Problem statement —
Could you report every line from the entries that includes the word "Искушение"?

Data in this exercise —

______________________________

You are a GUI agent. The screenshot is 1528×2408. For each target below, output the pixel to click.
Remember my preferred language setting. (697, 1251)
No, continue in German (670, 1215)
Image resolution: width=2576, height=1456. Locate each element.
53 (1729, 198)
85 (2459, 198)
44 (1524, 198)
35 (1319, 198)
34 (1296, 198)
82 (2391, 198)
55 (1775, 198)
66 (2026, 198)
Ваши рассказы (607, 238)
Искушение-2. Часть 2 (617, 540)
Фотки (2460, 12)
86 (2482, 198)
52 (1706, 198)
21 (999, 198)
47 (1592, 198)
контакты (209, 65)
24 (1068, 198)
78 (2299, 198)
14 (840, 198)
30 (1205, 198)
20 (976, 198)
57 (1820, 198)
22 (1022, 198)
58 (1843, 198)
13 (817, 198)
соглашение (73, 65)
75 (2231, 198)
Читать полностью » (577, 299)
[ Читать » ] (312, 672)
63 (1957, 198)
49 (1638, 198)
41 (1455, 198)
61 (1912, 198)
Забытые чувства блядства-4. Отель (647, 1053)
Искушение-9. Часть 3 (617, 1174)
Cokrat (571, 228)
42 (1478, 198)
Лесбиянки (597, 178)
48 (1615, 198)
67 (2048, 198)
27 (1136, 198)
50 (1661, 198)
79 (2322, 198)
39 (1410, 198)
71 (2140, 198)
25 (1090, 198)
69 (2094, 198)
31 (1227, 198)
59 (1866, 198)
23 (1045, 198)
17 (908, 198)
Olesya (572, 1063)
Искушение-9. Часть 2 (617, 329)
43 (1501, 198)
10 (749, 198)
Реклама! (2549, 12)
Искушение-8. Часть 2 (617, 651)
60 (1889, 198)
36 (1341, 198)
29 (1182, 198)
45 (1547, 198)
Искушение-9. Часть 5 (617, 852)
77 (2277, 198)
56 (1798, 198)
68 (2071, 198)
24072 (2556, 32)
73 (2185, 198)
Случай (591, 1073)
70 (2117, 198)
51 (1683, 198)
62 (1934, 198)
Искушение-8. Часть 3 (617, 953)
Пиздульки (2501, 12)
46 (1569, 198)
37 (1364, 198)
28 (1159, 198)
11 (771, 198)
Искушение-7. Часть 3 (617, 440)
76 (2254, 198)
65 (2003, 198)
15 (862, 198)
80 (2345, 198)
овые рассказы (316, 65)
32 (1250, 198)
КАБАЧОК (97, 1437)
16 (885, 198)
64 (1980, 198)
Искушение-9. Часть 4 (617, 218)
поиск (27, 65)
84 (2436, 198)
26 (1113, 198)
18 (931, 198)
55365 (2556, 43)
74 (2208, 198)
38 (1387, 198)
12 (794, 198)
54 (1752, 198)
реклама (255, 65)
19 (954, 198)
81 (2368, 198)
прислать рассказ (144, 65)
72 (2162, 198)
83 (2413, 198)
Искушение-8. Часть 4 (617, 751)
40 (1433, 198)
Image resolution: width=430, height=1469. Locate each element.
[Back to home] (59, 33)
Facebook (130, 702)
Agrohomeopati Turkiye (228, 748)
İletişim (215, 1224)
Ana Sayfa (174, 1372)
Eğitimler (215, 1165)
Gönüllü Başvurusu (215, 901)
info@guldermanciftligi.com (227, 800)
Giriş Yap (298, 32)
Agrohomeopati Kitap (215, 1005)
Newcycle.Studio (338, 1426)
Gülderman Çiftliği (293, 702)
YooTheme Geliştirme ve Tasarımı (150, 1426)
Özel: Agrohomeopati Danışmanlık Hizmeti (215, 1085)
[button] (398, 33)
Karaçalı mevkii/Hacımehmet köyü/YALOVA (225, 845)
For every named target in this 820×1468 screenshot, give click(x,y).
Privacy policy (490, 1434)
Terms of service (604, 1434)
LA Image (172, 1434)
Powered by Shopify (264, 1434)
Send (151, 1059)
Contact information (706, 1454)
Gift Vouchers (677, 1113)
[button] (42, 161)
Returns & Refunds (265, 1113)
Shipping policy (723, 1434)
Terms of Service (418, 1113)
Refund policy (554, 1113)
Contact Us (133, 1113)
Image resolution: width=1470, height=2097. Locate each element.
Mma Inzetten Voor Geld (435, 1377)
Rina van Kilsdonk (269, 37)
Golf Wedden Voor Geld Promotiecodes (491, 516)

______________________________

Worked solution —
Искушение-2. Часть 2 (617, 540)
Искушение-9. Часть 3 (617, 1174)
Искушение-9. Часть 2 (617, 329)
Искушение-8. Часть 2 (617, 651)
Искушение-9. Часть 5 (617, 852)
Искушение-8. Часть 3 (617, 953)
Искушение-7. Часть 3 (617, 440)
Искушение-9. Часть 4 (617, 218)
Искушение-8. Часть 4 (617, 751)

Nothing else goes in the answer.